La madre de Frankenstein (2020)
Vim para La madre de Frankenstein atraído pela promessa de um romance histórico sólido, centrado na figura de Aurora Rodríguez Carballeira, uma mulher real cuja vida e crime têm peso trágico. Conhecia o seu caso e via nele potencial para um mergulho na psiquiatria do século XX, no contexto do franquismo, e numa reflexão séria sobre a loucura feminina e as estruturas de poder que a oprimiram. Esperava densidade histórica, complexidade psicológica e coragem narrativa.
O que encontrei foi um romance de cordel mascarado de literatura histórica. O Maison de Santé é pouco mais do que cenário para flirts, beijos furtivos e ressentimentos amorosos. A psiquiatria, os fármacos, o impacto das novas práticas médicas, tudo isso é relegado a notas de rodapé emocionais. O que deveria ser um retrato duro e preciso transforma-se num desfile de amores e desamores que poderia ter lugar num condomínio fechado em 2025.

▶ _O que se pede_:
A. Com base na crítica a La madre de Frankenstein, diga se cada afirmação está de acordo com o texto: (i) quem escreve já conhecia o caso de Aurora Rodríguez Carballeira; (ii) a psiquiatria ocupa o centro do romance; (iii) o Maison de Santé serve pouco mais do que de cenário para namoros. Responda sim ou não e cite as palavras do texto que decidem.
B. Segundo a crítica a La madre de Frankenstein, porque é que quem escreve decidiu ler o livro? Explique em uma a três frases.
C. Continue a crítica a La madre de Frankenstein a partir da última frase mostrada.
As linhas não são necessárias para nada.

(Linhas retiradas de uma coleção)
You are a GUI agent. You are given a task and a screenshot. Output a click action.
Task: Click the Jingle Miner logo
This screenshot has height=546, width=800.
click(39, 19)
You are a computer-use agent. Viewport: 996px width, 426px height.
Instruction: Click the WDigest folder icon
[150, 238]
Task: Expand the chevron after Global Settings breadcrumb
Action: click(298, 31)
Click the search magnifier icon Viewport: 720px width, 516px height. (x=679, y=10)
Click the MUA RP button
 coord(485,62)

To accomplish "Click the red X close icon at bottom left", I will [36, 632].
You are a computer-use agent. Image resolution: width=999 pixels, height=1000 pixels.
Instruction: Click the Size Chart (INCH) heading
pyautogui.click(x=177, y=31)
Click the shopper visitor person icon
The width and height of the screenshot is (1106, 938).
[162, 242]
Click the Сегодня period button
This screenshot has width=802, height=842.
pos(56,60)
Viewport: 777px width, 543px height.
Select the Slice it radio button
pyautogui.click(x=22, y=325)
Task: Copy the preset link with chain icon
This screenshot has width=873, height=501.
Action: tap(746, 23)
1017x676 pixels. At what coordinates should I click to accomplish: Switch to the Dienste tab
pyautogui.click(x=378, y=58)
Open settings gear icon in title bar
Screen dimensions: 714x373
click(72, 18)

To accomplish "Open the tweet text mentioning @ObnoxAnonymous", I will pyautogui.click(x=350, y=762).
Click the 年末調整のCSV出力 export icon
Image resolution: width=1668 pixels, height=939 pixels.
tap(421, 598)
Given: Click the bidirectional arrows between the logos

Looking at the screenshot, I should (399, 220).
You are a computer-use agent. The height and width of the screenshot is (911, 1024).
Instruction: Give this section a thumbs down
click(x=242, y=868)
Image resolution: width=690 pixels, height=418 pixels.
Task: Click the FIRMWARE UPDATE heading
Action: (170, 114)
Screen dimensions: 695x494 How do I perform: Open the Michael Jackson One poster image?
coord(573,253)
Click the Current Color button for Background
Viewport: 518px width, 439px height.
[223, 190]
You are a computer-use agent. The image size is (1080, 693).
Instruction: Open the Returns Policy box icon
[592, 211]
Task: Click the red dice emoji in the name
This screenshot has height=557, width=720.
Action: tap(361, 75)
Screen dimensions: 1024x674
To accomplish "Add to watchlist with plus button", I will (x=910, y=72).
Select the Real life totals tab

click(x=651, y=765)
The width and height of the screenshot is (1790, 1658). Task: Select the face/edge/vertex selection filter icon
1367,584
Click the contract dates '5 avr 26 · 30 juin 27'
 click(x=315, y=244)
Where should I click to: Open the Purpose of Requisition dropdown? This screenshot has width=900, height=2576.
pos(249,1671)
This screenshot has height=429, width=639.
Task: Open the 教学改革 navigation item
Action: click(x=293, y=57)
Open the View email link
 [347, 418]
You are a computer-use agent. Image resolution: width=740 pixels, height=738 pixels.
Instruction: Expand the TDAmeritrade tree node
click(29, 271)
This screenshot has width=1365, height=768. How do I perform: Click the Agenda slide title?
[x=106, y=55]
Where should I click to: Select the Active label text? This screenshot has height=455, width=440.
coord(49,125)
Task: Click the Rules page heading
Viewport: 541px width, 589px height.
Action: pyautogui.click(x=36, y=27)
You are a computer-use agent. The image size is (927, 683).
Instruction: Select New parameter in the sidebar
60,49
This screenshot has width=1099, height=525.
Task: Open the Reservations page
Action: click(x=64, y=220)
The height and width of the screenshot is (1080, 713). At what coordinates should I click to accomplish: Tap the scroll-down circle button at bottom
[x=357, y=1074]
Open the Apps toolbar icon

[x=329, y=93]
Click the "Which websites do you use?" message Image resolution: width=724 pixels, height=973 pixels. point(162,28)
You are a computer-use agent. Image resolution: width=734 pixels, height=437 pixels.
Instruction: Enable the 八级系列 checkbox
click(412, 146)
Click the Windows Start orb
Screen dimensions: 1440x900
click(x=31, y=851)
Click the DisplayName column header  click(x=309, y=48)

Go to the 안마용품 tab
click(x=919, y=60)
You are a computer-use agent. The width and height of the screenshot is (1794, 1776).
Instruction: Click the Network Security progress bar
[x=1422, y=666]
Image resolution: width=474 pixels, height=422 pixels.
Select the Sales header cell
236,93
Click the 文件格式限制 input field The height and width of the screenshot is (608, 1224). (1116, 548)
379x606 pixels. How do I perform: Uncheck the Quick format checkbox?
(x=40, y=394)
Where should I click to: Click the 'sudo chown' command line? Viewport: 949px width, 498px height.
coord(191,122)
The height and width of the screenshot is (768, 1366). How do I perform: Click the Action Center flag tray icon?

▶ _Respostas por ordem_:
A.
(i) Sim: "Conhecia o seu caso".
(ii) Não: "A psiquiatria, os fármacos, o impacto das novas práticas médicas, tudo isso é relegado a notas de rodapé emocionais."
(iii) Sim: "O Maison de Santé é pouco mais do que cenário para flirts, beijos furtivos e ressentimentos amorosos."

B. Decidiu lê-lo atraído pela promessa de um romance histórico sólido, centrado em Aurora Rodríguez Carballeira, uma mulher real cuja vida e crime têm peso trágico. Já conhecia o caso e via nele potencial para um mergulho na psiquiatria do século XX, no contexto do franquismo, e para uma reflexão séria sobre a loucura feminina e as estruturas de poder que a oprimiram.

C.
Aurora, que dá nome ao livro, é tratada como um bibelô narrativo: aparece, limpa-se o pó, e volta-se a guardá-la na prateleira. Os capítulos em primeira pessoa são um exercício de repetição e caricatura, oferecendo pouco mais do que racionalizações simplistas do crime que cometeu. Não conhecemos verdadeiramente a filha, nem compreendemos a relação mãe-filha, nem sentimos qualquer mergulho real na sua mente. Aurora é um MacGuffin, um isco que promete um momento de revelação que nunca vem — e quando vem, é pobre, tardio e inconsequente.
O livro declara-se dedicado às mulheres internadas, sobretudo às que foram colocadas à forçam mas quase não lhes dá voz. As pacientes do hospital existem como sombras sem identidade, figurantes para reforçar o protagonismo do médico e da ajudante. E, como bónus ético duvidoso, coloca uma assassina como símbolo dessas mulheres, misturando tragédias de natureza distinta num caldo moral pouco recomendável.
O último capítulo é a machadada final: uma sucessão de “felizes para sempre” despacha personagens em três ou quatro parágrafos, incluindo figuras que nunca tinham aparecido antes. E a cereja no bolo é Germán, que num avião reencontra uma hospedeira que conhecia de vista e, num abrir e fechar de páginas, vai para a cama com ela. Décadas de recato auto-proclamado anuladas num upgrade súbito para “galã do ar”.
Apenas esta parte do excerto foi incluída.